計算可能性と確率的プログラミング

  • haskellをやっていて、いまさらながらにラムダ関数とか、その背景としての計算可能性とかが気になって来ました。
  • たとえば、一階述語論理(すべての...、ある...)の決定不能性、とか。
  • ということで
  • Computability, inference and modeling in probabilistic programming(これは長い)
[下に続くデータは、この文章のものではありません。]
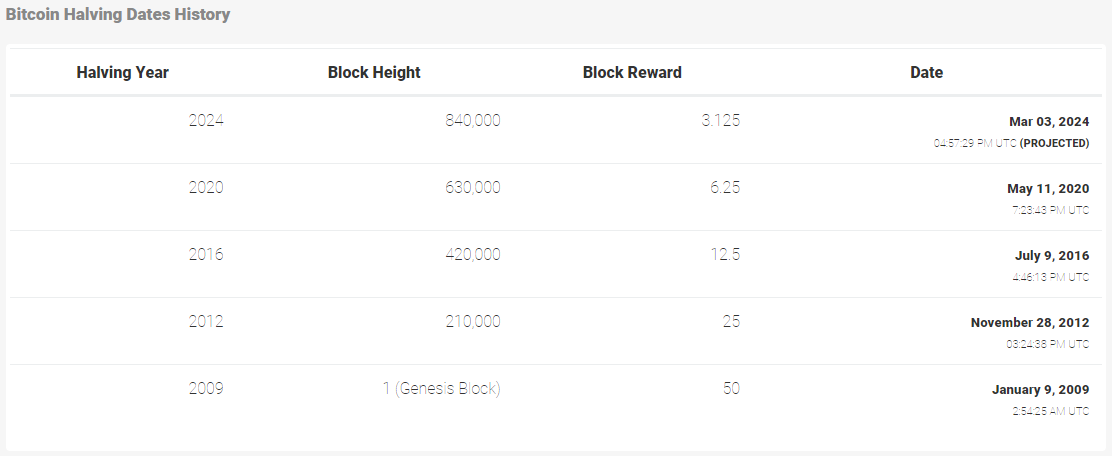Click the 2024 halving year cell
The image size is (1112, 456).
pyautogui.click(x=206, y=121)
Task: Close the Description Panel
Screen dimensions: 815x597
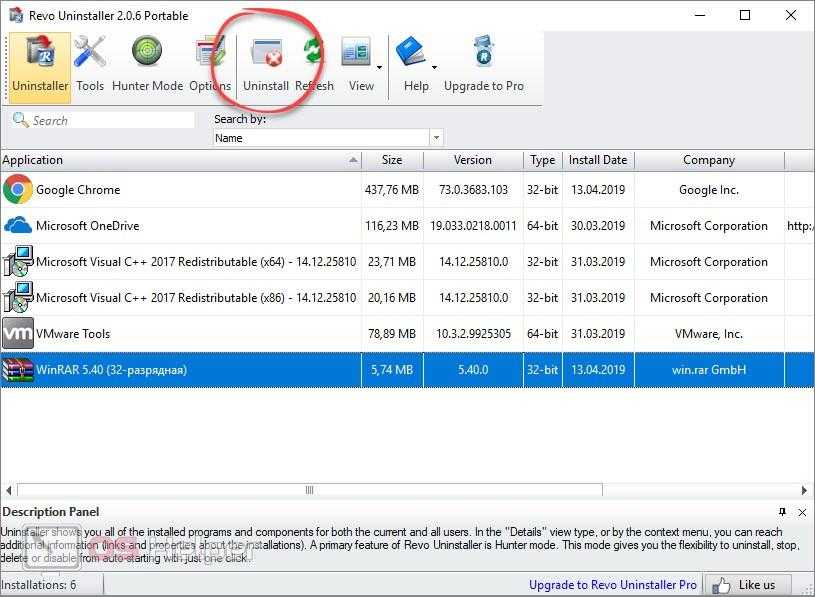Action: (x=803, y=512)
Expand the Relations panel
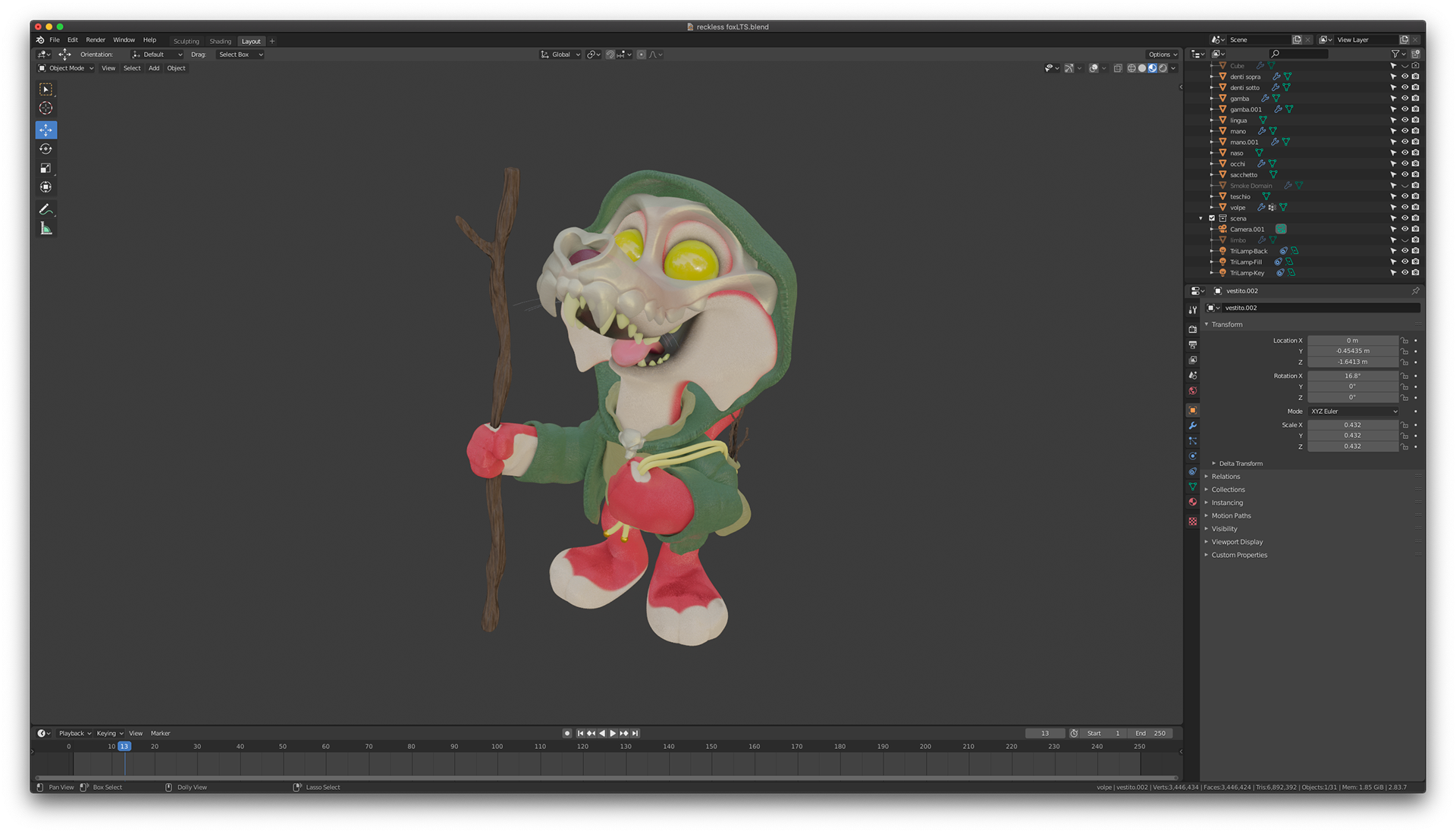Screen dimensions: 1456x833 click(x=1225, y=477)
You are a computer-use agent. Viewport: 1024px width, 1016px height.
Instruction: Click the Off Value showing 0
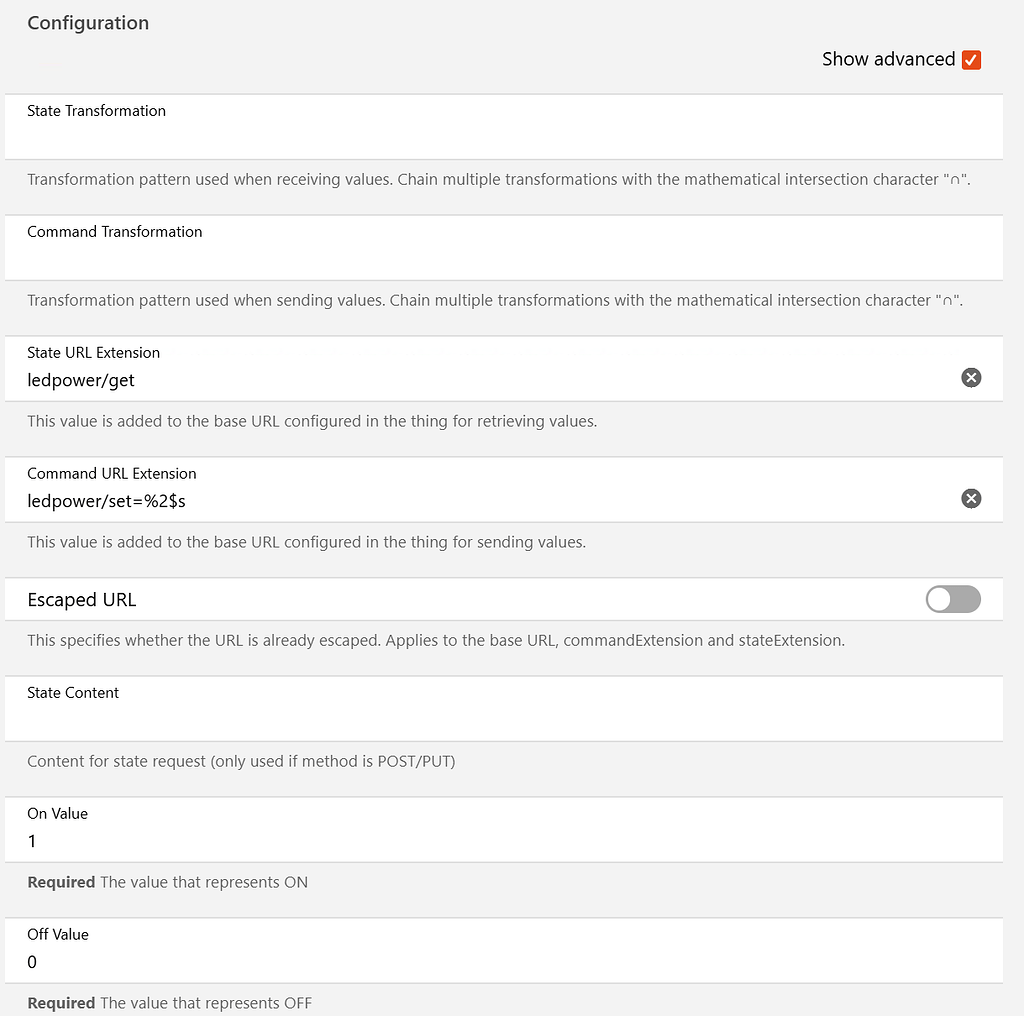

  • ON THE COMPUTABILITY OF CONDITIONAL PROBABILITY(これは短め。こちらをまずは読んだ。以下はそのサマリー)
  • ただし、さらにこちらの方が簡潔
  • 1. イントロ
    • 確率を使って考えることが増えている。確率計算自体が計算機タスクとして整備されてきている。では確率(分布)の計算可能性ということが問題になるだろう
    • 確率分布計算の分野での計算可能性を考えると、計算可能な同時分布と計算不可能な同時分布というものがあることがわかる。それを記載するのがこのペイパー。ただし、確率(分布)計算の一般化アルゴリズムが(まだ)ないので、厳密に計算可能性・不可能性を証するレベルではない
    • 1.1 確率的プログラミングの現状。色々な言語があるが、記載可能な分布というものを持つ。これが計算可能性の存在と関係があるようだ。特に(無限パラメタ数である)ノンパラメトリックベイズで考えることが計算可能性と関連しそうだ
    • 1.2 計算可能な分布。確率的な考え方で言うところのチューリングマシン(確率計算用チューリングマシン)というものの(概念的導入)が確率変数・分布の計算可能性を説明するだろう。計算可能な測度空間(computable metric space)、計算可能な解析(computable analysis)とかを使って考えることにする
    • 1.3 条件付き確率。確率的プログラミングでは確率分布を高階オブジェクトで扱うので、ナイーブな意味での条件付き確率(確率の比、割合 P(A|B) = \frac{P(A \cap B)}{P(B)})という捉え方ではうまく行かない。Measure zero setまでしか定義されていない可測関数として条件付き確率が定義されると言う点からも課題が生じる。実際条件付き確率の算出には、課題シナリオごとにad hoc な計算法が提唱されている、という感じであって、計算可能性を明らかにするために重要な一般化、という課題もあるらしい。
    • 1.4 その他。離散集合か連続集合化。identifiability in the limit. 乱数発生。計算機での数え上げ。計算可能なランダムな変数の計算機的条件付き分布生成と、条件付き分布の計算可能性は、異なる問題。条件付き確率はRadon-Nikodym微分として(関数的に)書けることになっている(確率なので、1次元の単調関数と結び付けられるとかそんな話)のだが、Radom-Nikodym微分が、その1次元空間で計算可能性が云々というような理論的な計算可能性とも関係する。
    • 1.5 このペイパーの結果のまとめ
      • 計算可能な関数は連続。逆に言うと不連続関数が出てくると計算不可能になる。条件付き確率の関数には不連続なものがあるのでそれらは計算不可能
      • では連続な関数となる条件付き確率なら計算可能か、というと、答えは否
      • 連続な条件付き確率関数の計算不可能性問題はチューリングの停止性問題並みかそれ以上に難しい問題であることの例示ができる
      • 条件付き確率が計算不可能かと言えば、一般にはそうではないわけだけれど、現実的には(近似として)計算する。有限回サンプリング・離散化して考える、とそういう近似。